Thursday, 21 May 2015

Something Called Press Freedom

Accurately determining a country’s press freedom status has always been a difficult task. International human rights groups sometimes quibble over the precise metrics and there have been known to be interesting anomalies, particularly with respect to traditionally under-reported countries such as those of the Caribbean.

The Association of Caribbean MediaWorkers (ACM) has, since its inception, attempted to present a consistent, albeit nuanced picture of the press freedom environment through our biennial country reports prepared by national associations and focal points. These are often over-shadowed in the public space by the better known assessments of international organisations such as Reporters without Borders (RWB), the Committee to Protect Journalists (CPJ) and Freedom House which publish annual press freedom indices.

In times past, such reports were often prepared in the absence of meaningful consultations with practitioners on the ground and against the backdrop of a generally moribund trans-Caribbean human rights movement. Apart from a small number of special interest groups that do fine work in the areas of LGBT advocacy, gender equity, workers’ rights and environmental rights, there are few that appear to have the faintest interest in one of the fundamental pillars of the democratic process – freedom of expression.

This unpardonable vacuum has created conditions under which advocates in one category of rights – whether civil and political or economic, social and cultural – do not feel inclined to draw the connection between their individual causes and the need to foster an environment of free expression. As a consequence, free expression and press freedom advocates in the Caribbean often embark upon the lonely task of bringing to light the value of such freedoms to the polity as a whole.

It is by no means a politically neutral engagement. Press freedom is subject to fickle support. Opposition politicians focus on the inalienability of the right, but quickly remind us all of the need to be “responsible” whenever the political tables turn.

The fact of the matter, of course, is that freedom does carry with it a requirement to be responsible. But it is equally difficult to be responsible if one is not free.

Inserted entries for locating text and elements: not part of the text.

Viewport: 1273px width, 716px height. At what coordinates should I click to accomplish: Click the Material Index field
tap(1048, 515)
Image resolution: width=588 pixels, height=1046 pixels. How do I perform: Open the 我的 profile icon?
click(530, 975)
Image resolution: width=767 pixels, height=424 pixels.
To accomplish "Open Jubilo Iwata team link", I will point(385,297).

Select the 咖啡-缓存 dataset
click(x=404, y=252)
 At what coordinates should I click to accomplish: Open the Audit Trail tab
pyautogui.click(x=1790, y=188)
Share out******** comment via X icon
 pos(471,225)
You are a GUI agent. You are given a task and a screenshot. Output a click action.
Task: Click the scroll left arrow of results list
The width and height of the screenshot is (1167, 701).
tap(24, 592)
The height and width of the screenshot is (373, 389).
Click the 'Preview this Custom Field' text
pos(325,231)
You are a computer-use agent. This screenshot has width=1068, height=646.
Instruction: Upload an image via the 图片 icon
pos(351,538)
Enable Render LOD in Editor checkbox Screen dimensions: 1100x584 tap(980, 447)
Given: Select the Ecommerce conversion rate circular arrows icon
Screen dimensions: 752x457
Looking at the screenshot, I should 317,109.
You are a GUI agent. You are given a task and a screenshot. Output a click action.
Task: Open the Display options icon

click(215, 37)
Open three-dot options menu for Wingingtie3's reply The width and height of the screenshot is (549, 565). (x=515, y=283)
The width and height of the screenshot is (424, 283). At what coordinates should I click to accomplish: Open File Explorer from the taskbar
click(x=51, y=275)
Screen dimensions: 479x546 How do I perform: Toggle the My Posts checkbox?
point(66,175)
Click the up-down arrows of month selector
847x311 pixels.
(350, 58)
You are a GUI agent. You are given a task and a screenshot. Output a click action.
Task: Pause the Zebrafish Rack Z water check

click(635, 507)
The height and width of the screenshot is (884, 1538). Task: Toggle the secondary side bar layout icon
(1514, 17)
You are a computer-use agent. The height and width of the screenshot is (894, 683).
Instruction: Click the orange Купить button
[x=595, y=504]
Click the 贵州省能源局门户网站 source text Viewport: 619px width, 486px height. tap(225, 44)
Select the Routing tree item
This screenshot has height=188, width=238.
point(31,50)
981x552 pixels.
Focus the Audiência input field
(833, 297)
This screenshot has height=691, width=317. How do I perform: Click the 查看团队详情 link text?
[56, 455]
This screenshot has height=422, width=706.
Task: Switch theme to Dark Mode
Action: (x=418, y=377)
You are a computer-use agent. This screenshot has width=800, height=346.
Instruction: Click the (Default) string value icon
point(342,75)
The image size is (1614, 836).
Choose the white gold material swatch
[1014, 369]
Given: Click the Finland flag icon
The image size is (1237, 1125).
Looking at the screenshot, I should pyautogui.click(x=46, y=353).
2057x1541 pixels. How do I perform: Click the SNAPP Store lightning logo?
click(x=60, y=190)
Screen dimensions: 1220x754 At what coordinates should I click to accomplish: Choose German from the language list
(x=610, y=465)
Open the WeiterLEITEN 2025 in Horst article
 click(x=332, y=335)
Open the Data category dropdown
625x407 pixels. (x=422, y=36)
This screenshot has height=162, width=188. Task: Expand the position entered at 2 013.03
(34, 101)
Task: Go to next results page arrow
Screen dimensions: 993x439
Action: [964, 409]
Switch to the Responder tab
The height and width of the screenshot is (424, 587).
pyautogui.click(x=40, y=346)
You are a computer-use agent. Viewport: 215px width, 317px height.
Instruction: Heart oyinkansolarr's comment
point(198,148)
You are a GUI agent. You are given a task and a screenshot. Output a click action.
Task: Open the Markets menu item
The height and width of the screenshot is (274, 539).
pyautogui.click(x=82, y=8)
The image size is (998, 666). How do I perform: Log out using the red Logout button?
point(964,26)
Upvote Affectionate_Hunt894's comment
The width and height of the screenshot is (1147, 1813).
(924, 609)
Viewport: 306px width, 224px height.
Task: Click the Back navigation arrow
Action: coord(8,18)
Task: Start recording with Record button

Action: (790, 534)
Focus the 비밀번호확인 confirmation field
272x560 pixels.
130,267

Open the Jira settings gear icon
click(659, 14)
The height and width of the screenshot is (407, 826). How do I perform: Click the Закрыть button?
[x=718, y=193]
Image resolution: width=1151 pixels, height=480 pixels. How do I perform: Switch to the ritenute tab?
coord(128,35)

If you have a situation in which accountability and transparency are not the norm, access to information laws are defective and whistle-blowers are punished instead of being protected, then journalists are drawn to the “leak” and the unofficial release of information often attached to less than honourable motives. Yet, our societies crave the truth and there is usually an outcry for more and more “investigative journalism.”

It is a campaign riddled with no shortage of duplicity. Many politicians, captains of industry, opinion-leaders and others in responsible positions may not survive properly conducted investigative journalism. In a sense, in our small authoritarian geographic spaces, nobody really wants this. It is sheer hypocrisy.

So this, to me, would be one of the important metrics to measure the degree of press freedom that prevails – a predisposition to speaking the truth not only to rulers, but also to the ruled.

The other variable, of course, would be the legislative and constitutional framework under which the society functions. It is clearly not enough for there to be a constitutional provision for freedom of the press, if social and cultural antecedents militate against the freedom to offend, to blaspheme, to defy sacred edict, to stand up against the powerful and, sometimes, to get it wrong without the guillotine of silence being gratuitously imposed.

For this reason, the first signs of a country serious about free expression and freedom of the press would include a commitment to decriminalise breaches of laws related to expression, protect those who blow the whistle on official wrong-doing and the opening of the doors and windows to officially-held information through real access to information laws.

In this regard, nothing heard across the political divide in most of our countries in the Caribbean is particularly encouraging.

All of this does not mean there is no freedom of the press in the region, but that in defining the processes we need to take us there, the legislative and cultural defaults have to increasingly focus on freedom and not, as is currently the case, on restriction and ultimate silence.